28. In IPL, there are 153 matches played, every two team played one match with each other. The number

of teams participating in the championship is:

(a) 18 (b) 35 (c) 20 (d) 19 (e) 16

29. Calculate the number of diagonals which can be drawn in a hexagon?

(a) 15 (b) 9 (c) 7 (d) 12 (e) 13

30. If there are two brothers among a group of 20 people. Calculate the number of ways in which the

group can be arranged in a line so that they are always together?

(a) 18! (b)18!*1! (c) 3*18! (d) 18! / 3! (e) 19! * 2

31. In how many different ways the word‘ REPEAT‘ be arranged such that first and last position is held

by R and T respectively?

(a) 24 ways (b) 120 ways (c) 60 ways (d) 40 ways (e) NOT

32. Calculate the number of ways in which 6 yellow balls and 6 red balls be arranged, such that each

color group is always together?

(a) 12! (b) 10!*2 (c) 2!*6!*6! (d) 15! (e) 12!*18!

33. Calculate the number of 5 digit positive numbers, sum of whose digits is odd.

(a) 45000 (b) 23000 (c) 41000 (d) 13000 (e) 35000

34. How many alphabets need to be there in a language if one were to make 1 million distinct 3 digit

initials using the alphabets of the language?

(a) 1000 (b) 10 (c) 1500 (d) 100 (e) NOT

35. When four dice are rolled simultaneously, in how many outcomes will atleast one of the dice shows

3?

(a) 120 (b) 24 (c) 671 (d) 501 (e) 162

36. How many words can be formed by using all letters of the word ‗INHIBITION‘ so that vowels

always come together?

(a) 10! (b) 3600 (c) 7200 (d)1800 (e) NOT

37. From a group of 7 men and 6 women, five persons are to be selected to form a committee so that at

least 3 men are there on the committee. In how many ways can it be done?

(a) 120 (b) 150 (c) 140 (d) 105 (e) NOT

38. How many 3 digit can be formed from the digits 2, 4, 6, 8, 5, 7 and 1 which are divisible by 5 and

none of the digits is repeated?

(a) 120 (b) 200 (c) 250 (d) 40 (e)30

39. Out of 7 consonants and 4 vowels, how many words of 3 consonants and 2 vowels can be formed?

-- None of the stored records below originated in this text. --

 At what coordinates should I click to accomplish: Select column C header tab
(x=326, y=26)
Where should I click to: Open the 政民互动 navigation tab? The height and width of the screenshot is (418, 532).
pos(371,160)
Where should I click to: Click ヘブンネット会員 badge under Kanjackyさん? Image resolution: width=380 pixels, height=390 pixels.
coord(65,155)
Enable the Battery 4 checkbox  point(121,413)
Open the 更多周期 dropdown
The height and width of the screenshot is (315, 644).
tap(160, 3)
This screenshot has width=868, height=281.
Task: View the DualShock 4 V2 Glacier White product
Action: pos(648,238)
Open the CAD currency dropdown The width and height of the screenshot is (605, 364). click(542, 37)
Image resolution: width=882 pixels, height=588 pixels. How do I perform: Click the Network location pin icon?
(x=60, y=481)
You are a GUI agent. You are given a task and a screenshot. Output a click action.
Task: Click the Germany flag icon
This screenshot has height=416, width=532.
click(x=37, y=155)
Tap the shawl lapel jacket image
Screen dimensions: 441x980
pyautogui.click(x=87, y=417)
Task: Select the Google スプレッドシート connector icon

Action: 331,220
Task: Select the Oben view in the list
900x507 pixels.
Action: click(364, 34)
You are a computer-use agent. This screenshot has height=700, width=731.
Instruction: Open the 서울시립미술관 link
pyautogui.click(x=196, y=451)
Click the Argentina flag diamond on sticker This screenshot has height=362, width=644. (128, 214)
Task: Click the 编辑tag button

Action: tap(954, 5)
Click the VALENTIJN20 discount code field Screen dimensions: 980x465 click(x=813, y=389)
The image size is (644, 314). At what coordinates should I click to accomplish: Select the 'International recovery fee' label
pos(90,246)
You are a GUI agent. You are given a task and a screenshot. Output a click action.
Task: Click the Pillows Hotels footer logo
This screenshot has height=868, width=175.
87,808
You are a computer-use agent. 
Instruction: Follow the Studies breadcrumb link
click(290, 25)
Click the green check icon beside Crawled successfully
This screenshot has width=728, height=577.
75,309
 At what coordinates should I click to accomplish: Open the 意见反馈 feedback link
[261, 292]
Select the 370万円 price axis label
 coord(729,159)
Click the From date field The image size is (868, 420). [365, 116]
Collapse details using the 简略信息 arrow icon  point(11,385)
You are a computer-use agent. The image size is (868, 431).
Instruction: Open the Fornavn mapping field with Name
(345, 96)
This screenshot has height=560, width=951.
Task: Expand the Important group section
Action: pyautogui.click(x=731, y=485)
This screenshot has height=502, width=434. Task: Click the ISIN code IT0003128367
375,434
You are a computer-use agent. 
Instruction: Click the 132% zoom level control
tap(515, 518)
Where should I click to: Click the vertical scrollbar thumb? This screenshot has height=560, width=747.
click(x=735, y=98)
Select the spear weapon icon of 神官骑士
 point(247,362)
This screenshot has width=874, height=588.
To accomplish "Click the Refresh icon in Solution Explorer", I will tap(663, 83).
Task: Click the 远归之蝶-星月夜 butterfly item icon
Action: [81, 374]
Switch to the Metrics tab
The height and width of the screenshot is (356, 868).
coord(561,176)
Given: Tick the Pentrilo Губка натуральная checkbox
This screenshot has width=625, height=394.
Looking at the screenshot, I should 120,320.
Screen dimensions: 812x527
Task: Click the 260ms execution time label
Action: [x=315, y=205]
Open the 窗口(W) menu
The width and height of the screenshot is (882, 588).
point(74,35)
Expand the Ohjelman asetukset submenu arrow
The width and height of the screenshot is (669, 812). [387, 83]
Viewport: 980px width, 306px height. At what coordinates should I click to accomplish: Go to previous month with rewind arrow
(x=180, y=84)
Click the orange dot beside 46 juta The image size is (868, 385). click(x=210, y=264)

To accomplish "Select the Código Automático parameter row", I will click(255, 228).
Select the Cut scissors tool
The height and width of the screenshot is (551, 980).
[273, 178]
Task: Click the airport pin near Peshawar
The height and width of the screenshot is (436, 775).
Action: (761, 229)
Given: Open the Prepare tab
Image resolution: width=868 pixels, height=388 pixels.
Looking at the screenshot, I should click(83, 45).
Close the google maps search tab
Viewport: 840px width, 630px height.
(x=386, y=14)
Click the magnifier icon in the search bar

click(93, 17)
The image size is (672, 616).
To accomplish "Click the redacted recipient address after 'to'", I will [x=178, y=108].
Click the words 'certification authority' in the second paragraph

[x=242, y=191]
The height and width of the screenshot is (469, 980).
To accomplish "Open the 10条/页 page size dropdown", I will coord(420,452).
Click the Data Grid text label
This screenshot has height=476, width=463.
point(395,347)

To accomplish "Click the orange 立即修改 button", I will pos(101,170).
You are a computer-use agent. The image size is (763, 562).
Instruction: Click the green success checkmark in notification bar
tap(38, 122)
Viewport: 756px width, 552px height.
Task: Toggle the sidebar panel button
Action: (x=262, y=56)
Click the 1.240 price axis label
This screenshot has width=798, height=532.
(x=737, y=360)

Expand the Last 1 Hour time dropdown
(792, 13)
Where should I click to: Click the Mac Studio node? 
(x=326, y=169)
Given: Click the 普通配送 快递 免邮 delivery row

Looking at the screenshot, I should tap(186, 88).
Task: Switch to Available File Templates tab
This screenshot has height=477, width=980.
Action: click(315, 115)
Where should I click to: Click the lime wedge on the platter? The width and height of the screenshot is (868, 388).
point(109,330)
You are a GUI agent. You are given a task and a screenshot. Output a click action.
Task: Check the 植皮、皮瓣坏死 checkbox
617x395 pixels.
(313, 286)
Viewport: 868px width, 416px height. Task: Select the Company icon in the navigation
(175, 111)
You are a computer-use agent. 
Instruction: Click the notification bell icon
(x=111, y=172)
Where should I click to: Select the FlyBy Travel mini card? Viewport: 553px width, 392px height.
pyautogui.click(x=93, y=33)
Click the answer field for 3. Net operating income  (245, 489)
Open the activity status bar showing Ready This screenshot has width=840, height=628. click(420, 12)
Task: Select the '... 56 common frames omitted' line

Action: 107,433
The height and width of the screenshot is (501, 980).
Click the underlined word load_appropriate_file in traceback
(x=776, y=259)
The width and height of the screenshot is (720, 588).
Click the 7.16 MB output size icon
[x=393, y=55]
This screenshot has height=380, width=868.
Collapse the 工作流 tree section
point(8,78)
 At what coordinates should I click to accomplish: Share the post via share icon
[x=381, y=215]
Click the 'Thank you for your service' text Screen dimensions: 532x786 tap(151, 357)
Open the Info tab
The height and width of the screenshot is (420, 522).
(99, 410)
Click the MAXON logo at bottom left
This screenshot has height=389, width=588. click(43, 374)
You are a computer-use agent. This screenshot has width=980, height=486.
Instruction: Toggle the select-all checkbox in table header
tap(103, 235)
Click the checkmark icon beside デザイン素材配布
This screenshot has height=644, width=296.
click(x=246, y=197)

(a) 210 (b) 25200 (c) 210*2! (d) 70 (e) NOT

40. In how many ways a committee, consisting of 5 women and 6 men can be formed from 8 men and 15

women?

(a) 8C2*2! (b)8C6 * 15C5 (c) 8C5*15C6 (d) cannot be determined (e) NOT

Direction: each of the questions below consists of a question and two statements numbered I and II given

below it. You have to decide whether the data provided in the statements are sufficient to answer the

question. Read both statements and give answer as

(a). if the data in statement I is alone sufficient to answer the question

(b). if the data in statement II is alone sufficient to answer the question

(c). if the data in both the statements together is necessary to answer the question

(d). if the data in either statements is sufficient to answer the question.

(e). if the data in both the statements is not sufficient to answer the question

41. In how many ways letter of the word can be arranged?

I. The word is RECONCILATION.

II. The total alphabet of the digit is 12.

42. The ratio of arrangement of two words is?

I. First word is PRACTICAL.

II. Second word can be arranged in 60 ways.

43. Find how many alphabets are there in the word that is arranged in 180 ways?

I. The word is LEADER

II. The word has 3 same alphabets.

44. What is the value of r?

I. 10Cr = 1.

II. nPr =2.

45. In how many ways a committee of 6 members can be selected?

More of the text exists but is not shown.